Starting a Triathlon Schedule for Beginners


Some people look at a triathlon as a totally cool thing to try. Some think, hey I like biking and swimming and running is OK–I could do this.  And still others think triathlon training would be an effective and fun way to shed weight. There are many reason one may want to try a tri (sorry, couldn’t resist), but whatever it is, don’t just think about it any longer–Go For It! The first triathlon you compete in is an awesome accomplishment–you won’t stop talking about it. Where do you begin? One very good way is to start by creating a triathlon schedule for training and commit to it.

A triathlon schedule does not, repeat does not, have to take over your life. As a beginner, if you can fit in as little as 5 hours of training a week, you can be ready for your first sprint triathlon in months. Of course it does depend on where you are when you start. But you can get there from here. Your starting point dictates what type of training schedule you should follow.

Active Athlete

If you come from a background of lots of running, cycling or swimming, triathlon training may have interested you as a way to add variety to your workout or to minimize strain on the same body parts.  You probably have an established base in at least one sport. Even with your experience, it is best to train first for a sprint length triathlon (.5K[.5mi] swim / 20K[12mi] bike / 5K[3mi] run) so you can build a good base in the other disciplines. In fact, if you have experience in marathons or long distances, you will have to cut back your workouts in that sport so you can fit in the other two sports.  Most training plans involve workouts in each sport 2-3 times per week.

Occaisional Athlete

If you are active in a sport at least a couple times a week (jogging, basketball, tennis, etc.), you want to pick a triathlon training schedule that is not too slow but not ambitious, something that builds a solid base in these 3 sports. With focused training, you can use a 16 or 20 week program to get ready for your first tri. If you can train 5 to 8 times a week, you can fit triathlon training into your schedule. Balance your training across all 3 areas, or if you a little weak in one of the sports, choose a triathlon training schedule that is focused to spend more time in that area.

Couch Potato

Maybe you’re ready to get off the couch and want to lose weight or just become more active for a positive change in your life. And, as much as you are intrigued by the idea of participating in a triathlon, you may be a little intimidated by the idea. Don’t let the idea, or the jargon, scare you off. Everybody starts somewhere. Many people start triathlon training, and finish their first triathlon, at a weight that is not ideal, i.e., overweight (I was one!)

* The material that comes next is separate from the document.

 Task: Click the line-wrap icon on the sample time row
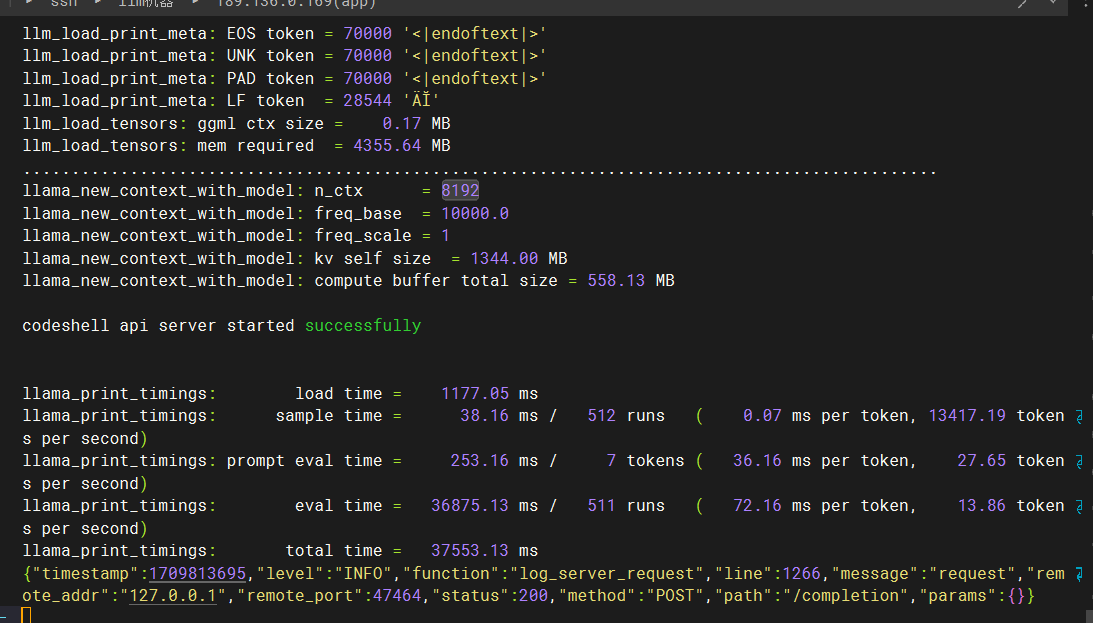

Rest and patience is very important to your triathlon schedule. The time that you allow for your body to recover lets your body build to new levels and intensity later. And it does not have to take forever. Given the OK from your doctor, you can prepare for your first tri in anywhere from 6 to 12 months.

There are a few sites that offer training schedules, free and for cost, for whatever the type of training program you need. Your first triathlon schedule does not have to be perfect–you just have to start.